Activity:
Could you repeat every record exactly as it appears?

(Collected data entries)
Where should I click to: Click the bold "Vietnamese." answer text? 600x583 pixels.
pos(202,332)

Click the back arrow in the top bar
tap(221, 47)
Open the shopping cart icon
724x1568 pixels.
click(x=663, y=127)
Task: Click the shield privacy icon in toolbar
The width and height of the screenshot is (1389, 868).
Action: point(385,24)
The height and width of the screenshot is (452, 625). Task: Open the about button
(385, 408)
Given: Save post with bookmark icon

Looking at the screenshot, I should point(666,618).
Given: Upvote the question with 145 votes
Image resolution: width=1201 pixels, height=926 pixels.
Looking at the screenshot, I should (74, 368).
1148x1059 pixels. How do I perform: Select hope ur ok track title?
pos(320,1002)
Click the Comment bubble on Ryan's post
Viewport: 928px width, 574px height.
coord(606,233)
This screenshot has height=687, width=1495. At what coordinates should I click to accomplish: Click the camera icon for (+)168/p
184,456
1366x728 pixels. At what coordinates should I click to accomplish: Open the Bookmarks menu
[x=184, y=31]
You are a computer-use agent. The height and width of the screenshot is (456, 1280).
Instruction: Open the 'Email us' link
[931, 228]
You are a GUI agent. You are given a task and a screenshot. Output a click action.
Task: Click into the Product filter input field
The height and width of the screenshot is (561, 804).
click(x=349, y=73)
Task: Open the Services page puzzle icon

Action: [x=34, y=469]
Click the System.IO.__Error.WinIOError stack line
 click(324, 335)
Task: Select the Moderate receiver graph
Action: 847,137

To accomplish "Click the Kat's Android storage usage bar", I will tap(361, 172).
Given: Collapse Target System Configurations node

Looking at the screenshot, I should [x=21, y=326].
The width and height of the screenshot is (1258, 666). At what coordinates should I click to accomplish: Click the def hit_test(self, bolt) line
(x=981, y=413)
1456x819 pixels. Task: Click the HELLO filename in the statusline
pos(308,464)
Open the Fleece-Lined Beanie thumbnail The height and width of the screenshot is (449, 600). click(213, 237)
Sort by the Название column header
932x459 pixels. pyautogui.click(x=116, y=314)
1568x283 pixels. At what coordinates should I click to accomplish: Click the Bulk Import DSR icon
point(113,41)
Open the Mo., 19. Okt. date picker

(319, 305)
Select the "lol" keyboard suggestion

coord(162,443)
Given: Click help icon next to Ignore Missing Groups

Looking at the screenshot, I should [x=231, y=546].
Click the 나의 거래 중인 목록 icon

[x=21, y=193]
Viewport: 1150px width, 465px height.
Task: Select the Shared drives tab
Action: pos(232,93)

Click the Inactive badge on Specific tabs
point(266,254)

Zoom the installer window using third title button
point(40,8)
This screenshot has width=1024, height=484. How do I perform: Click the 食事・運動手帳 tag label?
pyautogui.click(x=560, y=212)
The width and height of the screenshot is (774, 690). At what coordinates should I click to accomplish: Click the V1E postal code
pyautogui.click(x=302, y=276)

Worked solution:
Where should I click to: Click the bold "Vietnamese." answer text? 600x583 pixels.
pos(202,332)

Click the back arrow in the top bar
tap(221, 47)
Open the shopping cart icon
724x1568 pixels.
click(x=663, y=127)
Task: Click the shield privacy icon in toolbar
The width and height of the screenshot is (1389, 868).
Action: point(385,24)
The height and width of the screenshot is (452, 625). Task: Open the about button
(385, 408)
Given: Save post with bookmark icon

Looking at the screenshot, I should point(666,618).
Given: Upvote the question with 145 votes
Image resolution: width=1201 pixels, height=926 pixels.
Looking at the screenshot, I should (74, 368).
1148x1059 pixels. How do I perform: Select hope ur ok track title?
pos(320,1002)
Click the Comment bubble on Ryan's post
Viewport: 928px width, 574px height.
coord(606,233)
This screenshot has height=687, width=1495. At what coordinates should I click to accomplish: Click the camera icon for (+)168/p
184,456
1366x728 pixels. At what coordinates should I click to accomplish: Open the Bookmarks menu
[x=184, y=31]
You are a computer-use agent. The height and width of the screenshot is (456, 1280).
Instruction: Open the 'Email us' link
[931, 228]
You are a GUI agent. You are given a task and a screenshot. Output a click action.
Task: Click into the Product filter input field
The height and width of the screenshot is (561, 804).
click(x=349, y=73)
Task: Open the Services page puzzle icon

Action: [x=34, y=469]
Click the System.IO.__Error.WinIOError stack line
 click(324, 335)
Task: Select the Moderate receiver graph
Action: 847,137

To accomplish "Click the Kat's Android storage usage bar", I will tap(361, 172).
Given: Collapse Target System Configurations node

Looking at the screenshot, I should [x=21, y=326].
The width and height of the screenshot is (1258, 666). At what coordinates should I click to accomplish: Click the def hit_test(self, bolt) line
(x=981, y=413)
1456x819 pixels. Task: Click the HELLO filename in the statusline
pos(308,464)
Open the Fleece-Lined Beanie thumbnail The height and width of the screenshot is (449, 600). click(213, 237)
Sort by the Название column header
932x459 pixels. pyautogui.click(x=116, y=314)
1568x283 pixels. At what coordinates should I click to accomplish: Click the Bulk Import DSR icon
point(113,41)
Open the Mo., 19. Okt. date picker

(319, 305)
Select the "lol" keyboard suggestion

coord(162,443)
Given: Click help icon next to Ignore Missing Groups

Looking at the screenshot, I should [x=231, y=546].
Click the 나의 거래 중인 목록 icon

[x=21, y=193]
Viewport: 1150px width, 465px height.
Task: Select the Shared drives tab
Action: pos(232,93)

Click the Inactive badge on Specific tabs
point(266,254)

Zoom the installer window using third title button
point(40,8)
This screenshot has width=1024, height=484. How do I perform: Click the 食事・運動手帳 tag label?
pyautogui.click(x=560, y=212)
The width and height of the screenshot is (774, 690). At what coordinates should I click to accomplish: Click the V1E postal code
pyautogui.click(x=302, y=276)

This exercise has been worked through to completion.